**ACTION ITEM**.
Print the records below exactly as they appear.

**DATA SUPPLIED**.
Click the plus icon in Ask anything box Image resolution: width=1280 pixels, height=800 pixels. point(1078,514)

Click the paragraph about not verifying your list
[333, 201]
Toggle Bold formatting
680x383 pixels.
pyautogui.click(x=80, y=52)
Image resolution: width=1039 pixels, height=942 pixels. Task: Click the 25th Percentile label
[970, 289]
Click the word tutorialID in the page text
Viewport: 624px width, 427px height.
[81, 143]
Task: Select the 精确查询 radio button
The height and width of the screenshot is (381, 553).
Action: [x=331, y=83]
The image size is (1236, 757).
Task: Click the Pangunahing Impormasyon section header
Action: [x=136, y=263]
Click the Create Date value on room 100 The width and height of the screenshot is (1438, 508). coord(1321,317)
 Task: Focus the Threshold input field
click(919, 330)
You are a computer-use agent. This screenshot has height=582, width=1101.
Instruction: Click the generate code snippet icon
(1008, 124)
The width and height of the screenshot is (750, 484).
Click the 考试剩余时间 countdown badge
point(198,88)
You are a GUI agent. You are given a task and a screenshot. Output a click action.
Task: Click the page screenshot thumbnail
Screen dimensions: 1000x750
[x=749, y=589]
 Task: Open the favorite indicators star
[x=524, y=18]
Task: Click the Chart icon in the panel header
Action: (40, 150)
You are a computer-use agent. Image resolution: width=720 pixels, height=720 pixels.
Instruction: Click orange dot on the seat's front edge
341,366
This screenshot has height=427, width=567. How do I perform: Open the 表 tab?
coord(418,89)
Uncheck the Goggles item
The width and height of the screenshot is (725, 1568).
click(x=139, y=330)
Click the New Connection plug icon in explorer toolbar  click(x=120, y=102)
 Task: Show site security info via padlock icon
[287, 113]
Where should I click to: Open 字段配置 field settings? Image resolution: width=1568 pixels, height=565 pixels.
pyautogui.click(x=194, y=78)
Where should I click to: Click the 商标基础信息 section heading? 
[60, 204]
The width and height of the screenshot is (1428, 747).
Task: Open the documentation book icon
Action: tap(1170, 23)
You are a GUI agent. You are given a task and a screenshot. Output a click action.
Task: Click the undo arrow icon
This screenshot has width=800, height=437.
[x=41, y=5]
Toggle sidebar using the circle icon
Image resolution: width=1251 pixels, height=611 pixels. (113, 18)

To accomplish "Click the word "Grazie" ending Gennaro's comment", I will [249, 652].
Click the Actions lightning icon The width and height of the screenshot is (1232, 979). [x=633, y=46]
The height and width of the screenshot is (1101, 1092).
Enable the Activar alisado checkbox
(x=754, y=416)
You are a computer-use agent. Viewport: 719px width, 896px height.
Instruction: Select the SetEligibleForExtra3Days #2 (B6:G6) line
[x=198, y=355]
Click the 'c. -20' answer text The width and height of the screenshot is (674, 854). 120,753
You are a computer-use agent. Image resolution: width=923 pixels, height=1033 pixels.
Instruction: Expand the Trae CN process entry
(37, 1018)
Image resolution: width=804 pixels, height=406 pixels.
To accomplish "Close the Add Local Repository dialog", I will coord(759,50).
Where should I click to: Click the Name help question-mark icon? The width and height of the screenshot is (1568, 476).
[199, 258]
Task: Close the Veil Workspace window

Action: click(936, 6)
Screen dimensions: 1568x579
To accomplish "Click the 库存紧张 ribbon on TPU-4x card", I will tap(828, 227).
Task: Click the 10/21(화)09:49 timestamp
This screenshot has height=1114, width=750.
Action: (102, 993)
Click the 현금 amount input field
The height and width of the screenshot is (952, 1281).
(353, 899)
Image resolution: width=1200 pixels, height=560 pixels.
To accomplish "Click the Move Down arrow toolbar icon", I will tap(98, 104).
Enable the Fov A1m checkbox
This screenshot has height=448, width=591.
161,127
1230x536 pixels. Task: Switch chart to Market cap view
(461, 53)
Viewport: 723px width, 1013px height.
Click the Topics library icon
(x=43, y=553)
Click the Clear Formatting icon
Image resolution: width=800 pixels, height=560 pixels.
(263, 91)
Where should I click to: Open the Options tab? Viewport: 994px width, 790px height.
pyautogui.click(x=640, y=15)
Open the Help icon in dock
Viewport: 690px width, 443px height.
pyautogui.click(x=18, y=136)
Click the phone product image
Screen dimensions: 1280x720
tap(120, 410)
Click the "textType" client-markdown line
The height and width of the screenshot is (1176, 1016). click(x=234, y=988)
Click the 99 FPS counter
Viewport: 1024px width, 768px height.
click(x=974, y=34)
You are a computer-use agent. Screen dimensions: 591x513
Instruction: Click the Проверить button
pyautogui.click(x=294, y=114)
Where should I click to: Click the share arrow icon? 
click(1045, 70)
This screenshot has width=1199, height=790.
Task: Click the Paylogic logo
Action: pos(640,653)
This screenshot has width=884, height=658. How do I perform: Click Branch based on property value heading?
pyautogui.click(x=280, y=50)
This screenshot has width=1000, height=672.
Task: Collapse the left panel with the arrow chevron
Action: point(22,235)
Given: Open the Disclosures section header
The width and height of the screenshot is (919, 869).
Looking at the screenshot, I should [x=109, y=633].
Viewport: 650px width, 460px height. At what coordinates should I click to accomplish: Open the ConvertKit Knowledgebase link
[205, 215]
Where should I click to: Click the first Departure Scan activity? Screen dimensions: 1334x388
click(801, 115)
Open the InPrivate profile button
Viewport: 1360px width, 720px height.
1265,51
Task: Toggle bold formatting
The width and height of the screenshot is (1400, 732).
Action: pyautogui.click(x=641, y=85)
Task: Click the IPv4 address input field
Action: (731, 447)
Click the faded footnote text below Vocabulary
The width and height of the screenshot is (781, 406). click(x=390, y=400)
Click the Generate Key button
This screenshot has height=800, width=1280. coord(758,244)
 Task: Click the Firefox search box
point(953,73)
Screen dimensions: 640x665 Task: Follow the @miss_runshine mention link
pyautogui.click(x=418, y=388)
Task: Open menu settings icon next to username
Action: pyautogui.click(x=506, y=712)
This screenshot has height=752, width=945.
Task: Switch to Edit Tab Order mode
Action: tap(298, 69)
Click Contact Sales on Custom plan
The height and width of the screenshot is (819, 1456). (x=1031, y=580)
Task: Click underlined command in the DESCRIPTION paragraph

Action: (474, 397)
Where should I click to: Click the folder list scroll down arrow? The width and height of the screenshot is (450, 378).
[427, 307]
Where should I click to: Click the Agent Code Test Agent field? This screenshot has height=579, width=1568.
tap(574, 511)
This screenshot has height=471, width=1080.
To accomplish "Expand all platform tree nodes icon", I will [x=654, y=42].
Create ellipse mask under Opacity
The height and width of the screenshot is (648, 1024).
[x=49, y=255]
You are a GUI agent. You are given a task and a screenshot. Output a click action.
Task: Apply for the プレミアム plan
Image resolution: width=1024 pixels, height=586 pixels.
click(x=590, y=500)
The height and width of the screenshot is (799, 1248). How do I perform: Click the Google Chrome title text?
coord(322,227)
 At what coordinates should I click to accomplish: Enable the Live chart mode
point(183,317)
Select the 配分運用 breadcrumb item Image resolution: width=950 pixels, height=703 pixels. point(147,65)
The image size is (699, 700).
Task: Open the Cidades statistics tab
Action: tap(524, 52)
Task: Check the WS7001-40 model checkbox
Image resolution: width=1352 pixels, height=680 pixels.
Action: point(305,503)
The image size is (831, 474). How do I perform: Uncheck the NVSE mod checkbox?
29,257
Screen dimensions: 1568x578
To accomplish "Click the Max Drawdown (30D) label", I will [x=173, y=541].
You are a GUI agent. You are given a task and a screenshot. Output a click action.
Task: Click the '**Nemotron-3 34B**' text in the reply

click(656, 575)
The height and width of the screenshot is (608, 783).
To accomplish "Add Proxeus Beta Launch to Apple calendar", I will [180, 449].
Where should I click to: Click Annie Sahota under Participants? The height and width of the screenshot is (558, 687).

**ANSWER BOX**.
Click the plus icon in Ask anything box Image resolution: width=1280 pixels, height=800 pixels. point(1078,514)

Click the paragraph about not verifying your list
[333, 201]
Toggle Bold formatting
680x383 pixels.
pyautogui.click(x=80, y=52)
Image resolution: width=1039 pixels, height=942 pixels. Task: Click the 25th Percentile label
[970, 289]
Click the word tutorialID in the page text
Viewport: 624px width, 427px height.
[81, 143]
Task: Select the 精确查询 radio button
The height and width of the screenshot is (381, 553).
Action: [x=331, y=83]
The image size is (1236, 757).
Task: Click the Pangunahing Impormasyon section header
Action: [x=136, y=263]
Click the Create Date value on room 100 The width and height of the screenshot is (1438, 508). coord(1321,317)
 Task: Focus the Threshold input field
click(919, 330)
You are a computer-use agent. This screenshot has height=582, width=1101.
Instruction: Click the generate code snippet icon
(1008, 124)
The width and height of the screenshot is (750, 484).
Click the 考试剩余时间 countdown badge
point(198,88)
You are a GUI agent. You are given a task and a screenshot. Output a click action.
Task: Click the page screenshot thumbnail
Screen dimensions: 1000x750
[x=749, y=589]
 Task: Open the favorite indicators star
[x=524, y=18]
Task: Click the Chart icon in the panel header
Action: (40, 150)
You are a computer-use agent. Image resolution: width=720 pixels, height=720 pixels.
Instruction: Click orange dot on the seat's front edge
341,366
This screenshot has height=427, width=567. How do I perform: Open the 表 tab?
coord(418,89)
Uncheck the Goggles item
The width and height of the screenshot is (725, 1568).
click(x=139, y=330)
Click the New Connection plug icon in explorer toolbar  click(x=120, y=102)
 Task: Show site security info via padlock icon
[287, 113]
Where should I click to: Open 字段配置 field settings? Image resolution: width=1568 pixels, height=565 pixels.
pyautogui.click(x=194, y=78)
Where should I click to: Click the 商标基础信息 section heading? 
[60, 204]
The width and height of the screenshot is (1428, 747).
Task: Open the documentation book icon
Action: tap(1170, 23)
You are a GUI agent. You are given a task and a screenshot. Output a click action.
Task: Click the undo arrow icon
This screenshot has width=800, height=437.
[x=41, y=5]
Toggle sidebar using the circle icon
Image resolution: width=1251 pixels, height=611 pixels. (113, 18)

To accomplish "Click the word "Grazie" ending Gennaro's comment", I will [249, 652].
Click the Actions lightning icon The width and height of the screenshot is (1232, 979). [x=633, y=46]
The height and width of the screenshot is (1101, 1092).
Enable the Activar alisado checkbox
(x=754, y=416)
You are a computer-use agent. Viewport: 719px width, 896px height.
Instruction: Select the SetEligibleForExtra3Days #2 (B6:G6) line
[x=198, y=355]
Click the 'c. -20' answer text The width and height of the screenshot is (674, 854). 120,753
You are a computer-use agent. Image resolution: width=923 pixels, height=1033 pixels.
Instruction: Expand the Trae CN process entry
(37, 1018)
Image resolution: width=804 pixels, height=406 pixels.
To accomplish "Close the Add Local Repository dialog", I will coord(759,50).
Where should I click to: Click the Name help question-mark icon? The width and height of the screenshot is (1568, 476).
[199, 258]
Task: Close the Veil Workspace window

Action: click(936, 6)
Screen dimensions: 1568x579
To accomplish "Click the 库存紧张 ribbon on TPU-4x card", I will tap(828, 227).
Task: Click the 10/21(화)09:49 timestamp
This screenshot has height=1114, width=750.
Action: (102, 993)
Click the 현금 amount input field
The height and width of the screenshot is (952, 1281).
(353, 899)
Image resolution: width=1200 pixels, height=560 pixels.
To accomplish "Click the Move Down arrow toolbar icon", I will tap(98, 104).
Enable the Fov A1m checkbox
This screenshot has height=448, width=591.
161,127
1230x536 pixels. Task: Switch chart to Market cap view
(461, 53)
Viewport: 723px width, 1013px height.
Click the Topics library icon
(x=43, y=553)
Click the Clear Formatting icon
Image resolution: width=800 pixels, height=560 pixels.
(263, 91)
Where should I click to: Open the Options tab? Viewport: 994px width, 790px height.
pyautogui.click(x=640, y=15)
Open the Help icon in dock
Viewport: 690px width, 443px height.
pyautogui.click(x=18, y=136)
Click the phone product image
Screen dimensions: 1280x720
tap(120, 410)
Click the "textType" client-markdown line
The height and width of the screenshot is (1176, 1016). click(x=234, y=988)
Click the 99 FPS counter
Viewport: 1024px width, 768px height.
click(x=974, y=34)
You are a computer-use agent. Screen dimensions: 591x513
Instruction: Click the Проверить button
pyautogui.click(x=294, y=114)
Where should I click to: Click the share arrow icon? 
click(1045, 70)
This screenshot has width=1199, height=790.
Task: Click the Paylogic logo
Action: pos(640,653)
This screenshot has width=884, height=658. How do I perform: Click Branch based on property value heading?
pyautogui.click(x=280, y=50)
This screenshot has width=1000, height=672.
Task: Collapse the left panel with the arrow chevron
Action: point(22,235)
Given: Open the Disclosures section header
The width and height of the screenshot is (919, 869).
Looking at the screenshot, I should [x=109, y=633].
Viewport: 650px width, 460px height. At what coordinates should I click to accomplish: Open the ConvertKit Knowledgebase link
[205, 215]
Where should I click to: Click the first Departure Scan activity? Screen dimensions: 1334x388
click(801, 115)
Open the InPrivate profile button
Viewport: 1360px width, 720px height.
1265,51
Task: Toggle bold formatting
The width and height of the screenshot is (1400, 732).
Action: pyautogui.click(x=641, y=85)
Task: Click the IPv4 address input field
Action: (731, 447)
Click the faded footnote text below Vocabulary
The width and height of the screenshot is (781, 406). click(x=390, y=400)
Click the Generate Key button
This screenshot has height=800, width=1280. coord(758,244)
 Task: Click the Firefox search box
point(953,73)
Screen dimensions: 640x665 Task: Follow the @miss_runshine mention link
pyautogui.click(x=418, y=388)
Task: Open menu settings icon next to username
Action: pyautogui.click(x=506, y=712)
This screenshot has height=752, width=945.
Task: Switch to Edit Tab Order mode
Action: tap(298, 69)
Click Contact Sales on Custom plan
The height and width of the screenshot is (819, 1456). (x=1031, y=580)
Task: Click underlined command in the DESCRIPTION paragraph

Action: (474, 397)
Where should I click to: Click the folder list scroll down arrow? The width and height of the screenshot is (450, 378).
[427, 307]
Where should I click to: Click the Agent Code Test Agent field? This screenshot has height=579, width=1568.
tap(574, 511)
This screenshot has height=471, width=1080.
To accomplish "Expand all platform tree nodes icon", I will [x=654, y=42].
Create ellipse mask under Opacity
The height and width of the screenshot is (648, 1024).
[x=49, y=255]
You are a GUI agent. You are given a task and a screenshot. Output a click action.
Task: Apply for the プレミアム plan
Image resolution: width=1024 pixels, height=586 pixels.
click(x=590, y=500)
The height and width of the screenshot is (799, 1248). How do I perform: Click the Google Chrome title text?
coord(322,227)
 At what coordinates should I click to accomplish: Enable the Live chart mode
point(183,317)
Select the 配分運用 breadcrumb item Image resolution: width=950 pixels, height=703 pixels. point(147,65)
The image size is (699, 700).
Task: Open the Cidades statistics tab
Action: tap(524, 52)
Task: Check the WS7001-40 model checkbox
Image resolution: width=1352 pixels, height=680 pixels.
Action: point(305,503)
The image size is (831, 474). How do I perform: Uncheck the NVSE mod checkbox?
29,257
Screen dimensions: 1568x578
To accomplish "Click the Max Drawdown (30D) label", I will [x=173, y=541].
You are a GUI agent. You are given a task and a screenshot. Output a click action.
Task: Click the '**Nemotron-3 34B**' text in the reply

click(656, 575)
The height and width of the screenshot is (608, 783).
To accomplish "Add Proxeus Beta Launch to Apple calendar", I will [180, 449].
Where should I click to: Click Annie Sahota under Participants? The height and width of the screenshot is (558, 687).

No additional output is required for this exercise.